Abstract
Chimeric RNAs, noncanonical transcripts composed of exons from two or more genes, represent an important but understudied aspect of post-transcriptional regulation. Although originally attributed to chromosomal rearrangements, many chimeric RNAs arise from RNA-level mechanisms such as cis-splicing of adjacent genes (cis-SAGe) or trans-splicing of distinct pre-mRNAs. This dissertation integrates large-scale RNA sequencing with novel computational and experimental approaches to characterize the diversity, mechanisms, and biological significance of chimeric RNA formation across physiological and pathological contexts.
A comprehensive survey of chimeric RNA biogenesis, including genomic rearrangements, transcriptional readthrough, and intergenic or inter-allelic trans-splicing, was performed alongside an evaluation of current RNA-Seq–based detection pipelines (e.g., STAR-Fusion, EricScript, Pizzly). These analyses highlight both the opportunities and limitations of short-read sequencing for distinguishing biologically authentic chimeras from technical artifacts. Chimeric RNA analysis of COVID-19 patient whole blood revealed stress-associated cis-SAGe and trans-spliced transcripts enriched for hematopoietic and interferon-response genes, suggesting that chimeric RNA generation may act as part of the innate antiviral response via nucleocytoplasmic relocalization of splice-associated RNA-binding proteins.

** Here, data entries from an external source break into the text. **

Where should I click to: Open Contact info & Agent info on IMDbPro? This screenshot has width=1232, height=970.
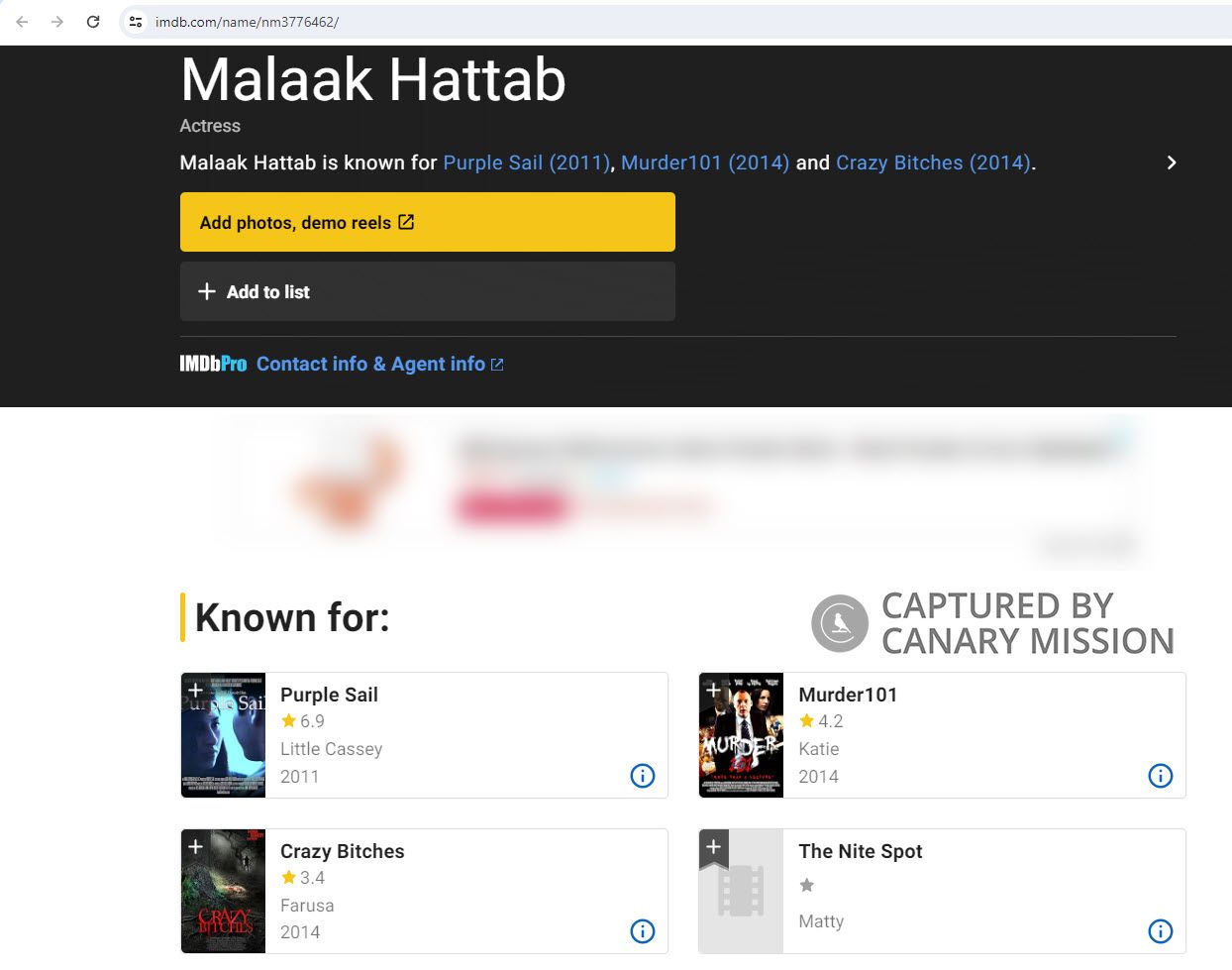click(370, 364)
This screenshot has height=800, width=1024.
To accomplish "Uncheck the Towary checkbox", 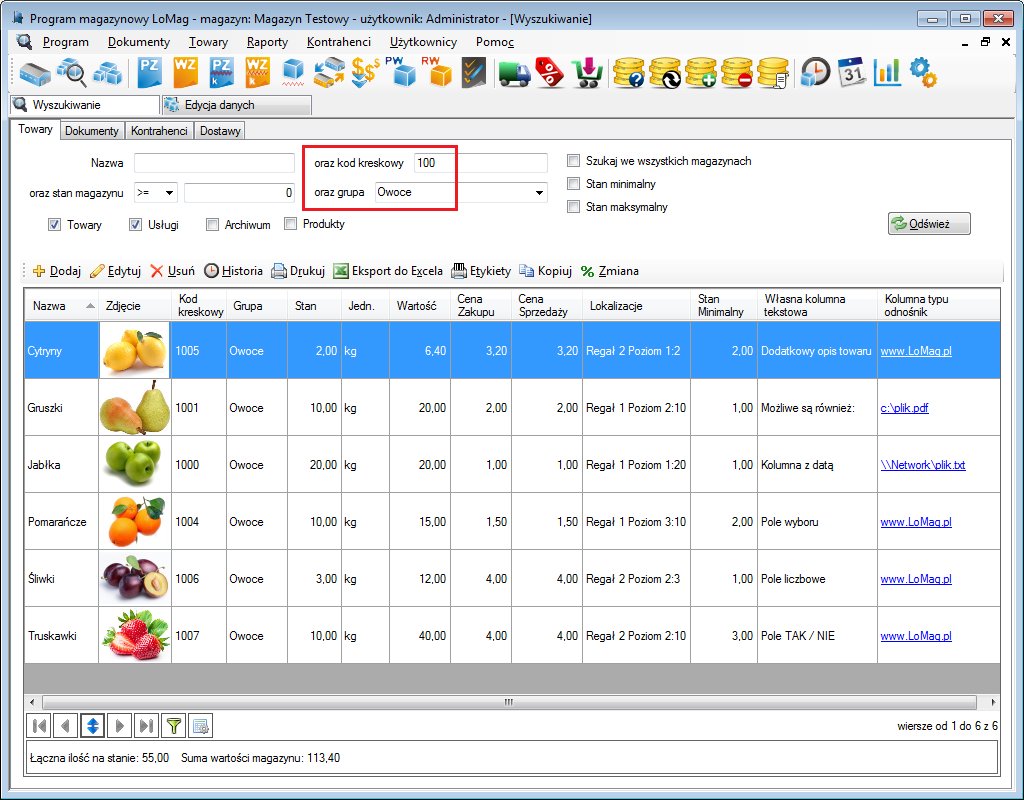I will point(55,225).
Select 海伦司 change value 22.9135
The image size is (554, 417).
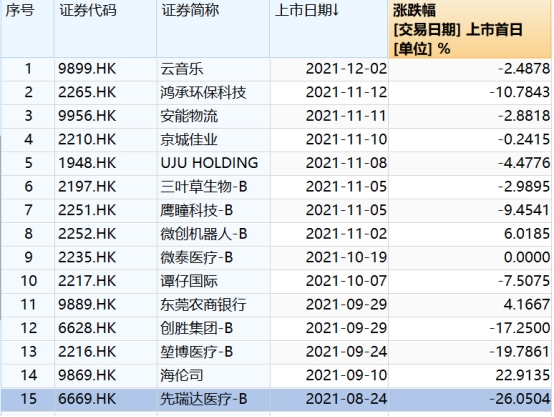(x=523, y=375)
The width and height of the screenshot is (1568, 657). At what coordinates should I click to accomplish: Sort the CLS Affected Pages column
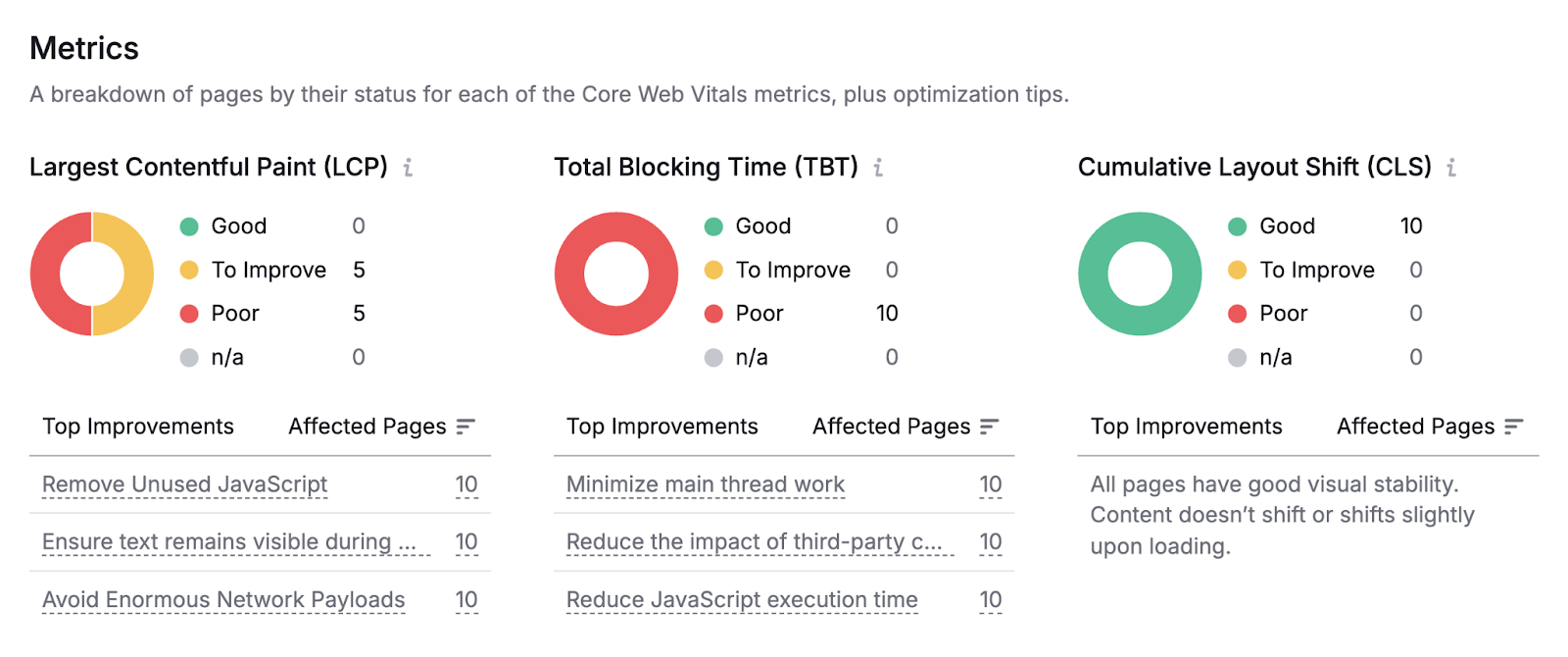[x=1515, y=426]
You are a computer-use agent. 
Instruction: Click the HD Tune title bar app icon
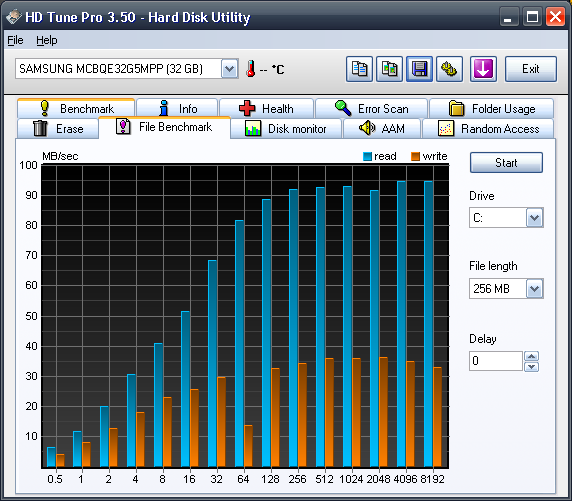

To quantify chimeric RNA activity, a novel metric—the Relative Index of Chimeric Expression (RICE)—was developed, enabling normalization of chimeric abundance relative to parental gene expression. Application to GTEx and TCGA datasets uncovered tissue- and disease-specific patterns, including recurrent cis-SAGe transcripts associated with oncogenic and immune pathways.
To directly test for trans-splicing, an allele-specific F1 dihybrid mouse model (Mus musculus × Mus spretus) was developed to trace transcript origins through single-nucleotide polymorphism (SNP) phasing. This system enabled allele-resolved RNA-Seq analysis and provided direct evidence for inter-allelic and intergenic trans-splicing events in mammalian tissues. The accompanying computational pipeline, combining STAR, SNPsplit, and multi-step filtering, distinguished true trans-SAGe from readthrough cis-SAGe transcripts and identified thousands of high-confidence trans-splicing candidates.
The final component introduces a transcriptome-wide splice site promiscuity index to quantify the diversity of splice donor and acceptor site usage within and across genes. Using simulated, GTEx, and TCGA datasets, this metric successfully captured biologically relevant variation in splicing complexity, showing significantly higher promiscuity in testis, myeloid-enriched populations, and cancer tissues. Disease pathway and KEGG enrichment analyses revealed associations with leukemia, gastric, colorectal, and lung cancers, as well as upregulation of spliceosome-related pathways in high-promiscuity samples. Application to immune checkpoint blockade–treated NSCLC biopsies further demonstrated that elevated splice site promiscuity correlates with increased tumor mutational burden and improved therapeutic response. Collectively, these results indicate that splice site promiscuity reflects transcriptomic instability and may serve as a predictive biomarker for oncogenic potential and treatment sensitivity.
Together, these findings establish a comprehensive framework for the identification, quantification, and mechanistic interpretation of chimeric RNAs, providing new insights into RNA splicing dynamics, disease mechanisms, and precision therapeutic applications.